**WHAT IS REQUIRED:**
In the records below, the lines from the one containing "Screen dimensions: 980x520" through the last are to be reproduced exactly and alone.

**DATA PROVIDED:**
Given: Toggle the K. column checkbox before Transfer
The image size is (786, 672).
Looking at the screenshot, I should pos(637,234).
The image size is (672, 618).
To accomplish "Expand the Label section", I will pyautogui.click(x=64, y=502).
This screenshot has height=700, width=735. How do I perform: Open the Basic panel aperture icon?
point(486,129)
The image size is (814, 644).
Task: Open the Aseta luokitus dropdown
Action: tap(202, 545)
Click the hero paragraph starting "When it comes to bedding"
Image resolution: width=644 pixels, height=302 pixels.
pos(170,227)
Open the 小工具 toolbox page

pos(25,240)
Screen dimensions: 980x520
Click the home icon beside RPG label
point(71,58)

**SOLUTION FOR THIS EXERCISE:**
Screen dimensions: 980x520
Click the home icon beside RPG label
point(71,58)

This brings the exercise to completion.